» **ページ抜粋**:
....

第十五段 父のこと その5 

2008年07月15日 | その他諸々
小学低学年のとき歯の表彰を受けたことがあります、みんなは家が歯医者やからとひやかされたことがあります。しかしこれは関係がありません。やはり甘味物がなかったからと思います、憲ちゃんから歯をよく磨いたと聞かれたがこれも違うようです。あまり磨かなかったです。しかし高学年のとき虫歯で痛くなり水で冷やしごまかしていました。二階で親が治療をしているのに下で涙をこらえて頑張っていました。みんなの治療がおわりそれを今か今かと待ってお願いしますと終わるとありがとうと言わされました。これが嫌でなるべく避けて親も子供が治療をいわなかったら知らん顔。こちらも痛みがとれたらいいと、しまいにこの歯はダメになってしまいました。他の兄弟もその頃は保険の本人だと治療費はいらなかったので他の歯科医院に行くしまつでした。本当ですよ。

....

» **作業依頼 1**:
ページ抜粋によると、筆者が小学低学年のときに受けた表彰は何の表彰か答えよ。
» **作業依頼 2**:
ページ抜粋で、筆者が親に虫歯の治療を頼むのを避けていた理由を、文中の記述に基づいて一～三文で説明せよ。
» **作業依頼 3**:
ページ抜粋のうち、「2008年07月15日 | その他諸々」から始まり「くしまつでした。本当ですよ。」で終わる部分をそのまま書き写せ。

» **データ一覧**:
....

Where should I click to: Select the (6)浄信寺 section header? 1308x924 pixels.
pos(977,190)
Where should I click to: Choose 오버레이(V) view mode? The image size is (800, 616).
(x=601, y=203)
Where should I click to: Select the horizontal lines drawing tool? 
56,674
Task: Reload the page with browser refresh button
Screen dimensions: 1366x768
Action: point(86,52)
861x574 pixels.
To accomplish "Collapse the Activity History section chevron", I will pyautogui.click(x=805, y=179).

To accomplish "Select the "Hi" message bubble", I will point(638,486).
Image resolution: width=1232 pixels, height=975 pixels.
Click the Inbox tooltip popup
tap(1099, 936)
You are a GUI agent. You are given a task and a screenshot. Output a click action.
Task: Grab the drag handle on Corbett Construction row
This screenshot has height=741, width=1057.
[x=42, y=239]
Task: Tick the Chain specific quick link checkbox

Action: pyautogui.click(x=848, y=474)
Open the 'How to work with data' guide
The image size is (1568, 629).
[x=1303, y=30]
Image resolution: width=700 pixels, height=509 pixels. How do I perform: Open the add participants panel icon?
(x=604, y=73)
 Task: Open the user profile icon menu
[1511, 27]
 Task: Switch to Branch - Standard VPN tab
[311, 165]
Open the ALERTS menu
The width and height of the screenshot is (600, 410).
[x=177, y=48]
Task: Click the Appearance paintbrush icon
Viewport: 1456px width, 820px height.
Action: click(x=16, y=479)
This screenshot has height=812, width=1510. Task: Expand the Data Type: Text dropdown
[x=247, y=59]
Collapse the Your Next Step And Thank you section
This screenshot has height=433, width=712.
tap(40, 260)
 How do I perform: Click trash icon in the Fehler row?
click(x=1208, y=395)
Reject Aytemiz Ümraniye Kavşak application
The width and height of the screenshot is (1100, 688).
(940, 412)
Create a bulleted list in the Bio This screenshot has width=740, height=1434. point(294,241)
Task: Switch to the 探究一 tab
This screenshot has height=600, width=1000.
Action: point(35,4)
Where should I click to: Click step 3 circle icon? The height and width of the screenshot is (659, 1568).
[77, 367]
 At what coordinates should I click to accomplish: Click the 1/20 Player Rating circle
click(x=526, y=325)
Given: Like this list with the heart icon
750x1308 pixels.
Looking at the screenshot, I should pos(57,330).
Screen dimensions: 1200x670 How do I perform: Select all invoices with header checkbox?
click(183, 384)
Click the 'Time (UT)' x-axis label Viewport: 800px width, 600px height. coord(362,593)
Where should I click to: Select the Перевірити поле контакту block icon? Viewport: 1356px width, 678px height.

....

» **回答欄 1**:
歯の表彰である。

» **回答欄 2**:
親の治療を受けるには、ほかの患者の治療が終わるのを待ってお願いしますと頼み、終わるとありがとうと言わされた。筆者はこれが嫌だったので、治療を頼むのを避けていた。

» **回答欄 3**:
2008年07月15日 | その他諸々
小学低学年のとき歯の表彰を受けたことがあります、みんなは家が歯医者やからとひやかされたことがあります。しかしこれは関係がありません。やはり甘味物がなかったからと思います、憲ちゃんから歯をよく磨いたと聞かれたがこれも違うようです。あまり磨かなかったです。しかし高学年のとき虫歯で痛くなり水で冷やしごまかしていました。二階で親が治療をしているのに下で涙をこらえて頑張っていました。みんなの治療がおわりそれを今か今かと待ってお願いしますと終わるとありがとうと言わされました。これが嫌でなるべく避けて親も子供が治療をいわなかったら知らん顔。こちらも痛みがとれたらいいと、しまいにこの歯はダメになってしまいました。他の兄弟もその頃は保険の本人だと治療費はいらなかったので他の歯科医院に行くしまつでした。本当ですよ。